→ **YOUR TASK**: From the line containing "Task: Click the -600 odds cell" through the last line of the entries below, print each line exactly. Pictures stay out.

→ **Stored data**:
============================================================
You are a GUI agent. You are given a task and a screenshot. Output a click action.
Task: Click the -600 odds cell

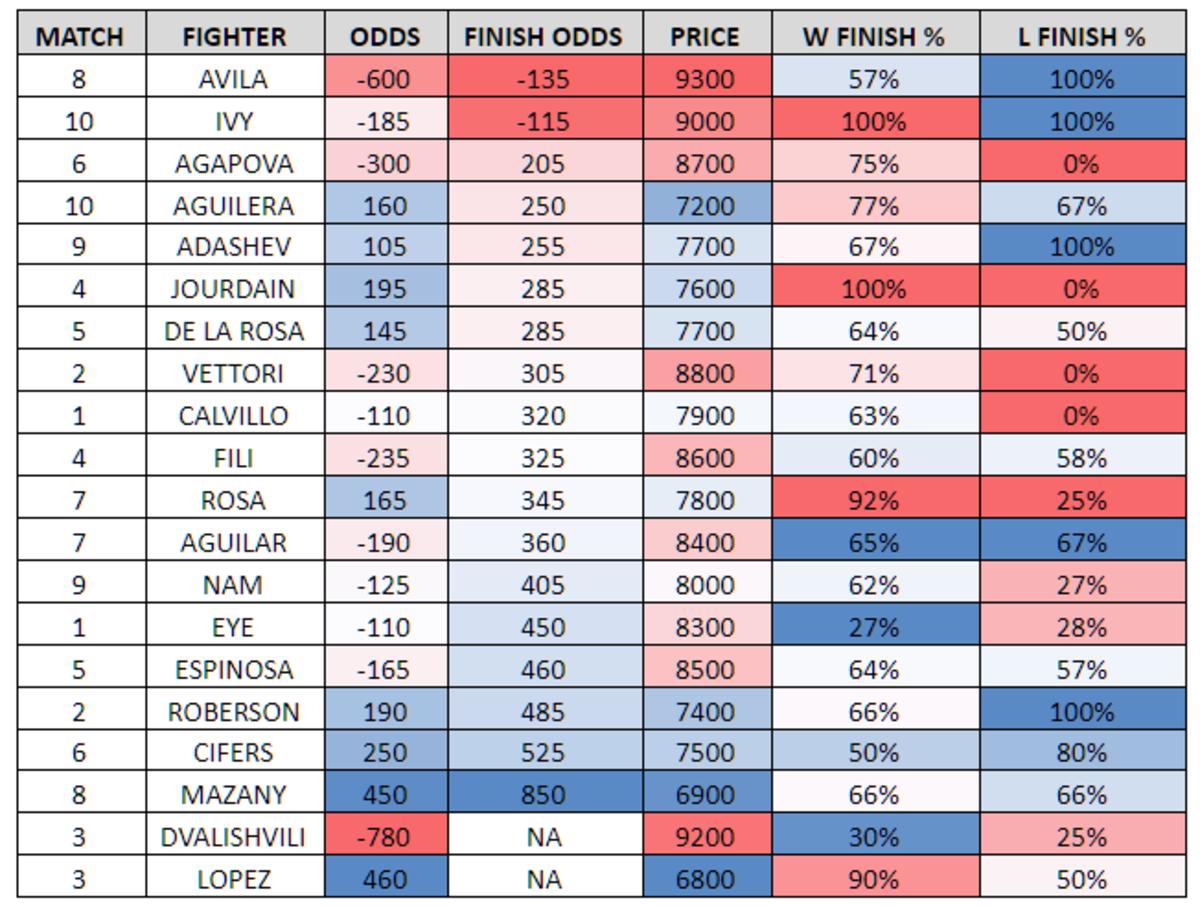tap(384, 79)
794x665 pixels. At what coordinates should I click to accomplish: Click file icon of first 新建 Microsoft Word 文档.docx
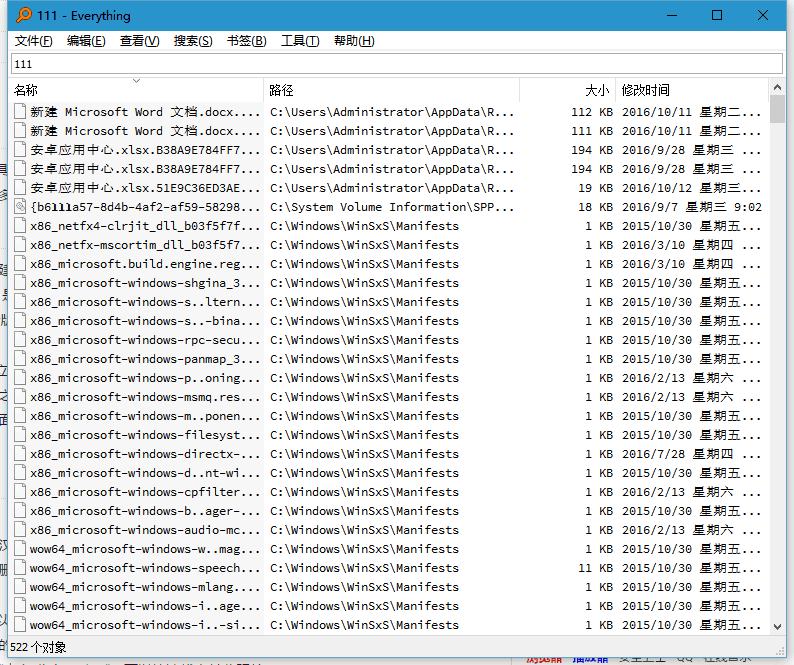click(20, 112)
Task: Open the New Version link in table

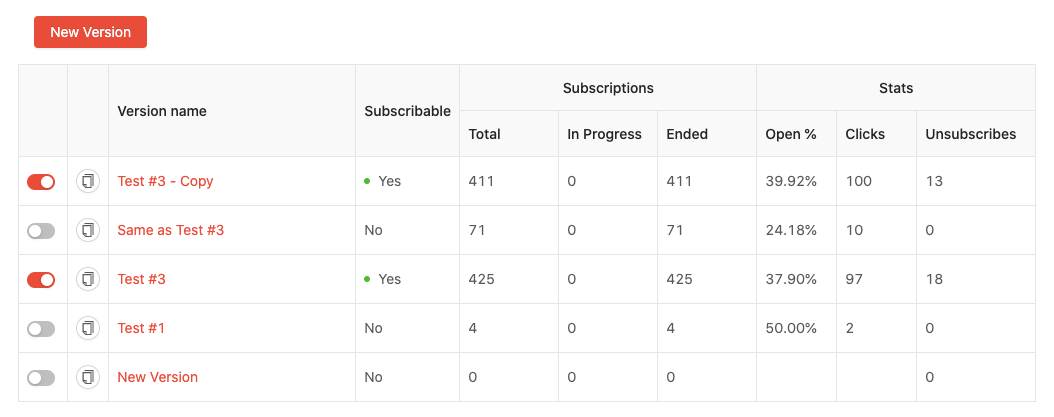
============================================================
→ **WRITTEN RESPONSE**:
Task: Click the -600 odds cell

tap(384, 79)
794x665 pixels. At what coordinates should I click to accomplish: Click file icon of first 新建 Microsoft Word 文档.docx
click(20, 112)
Task: Open the New Version link in table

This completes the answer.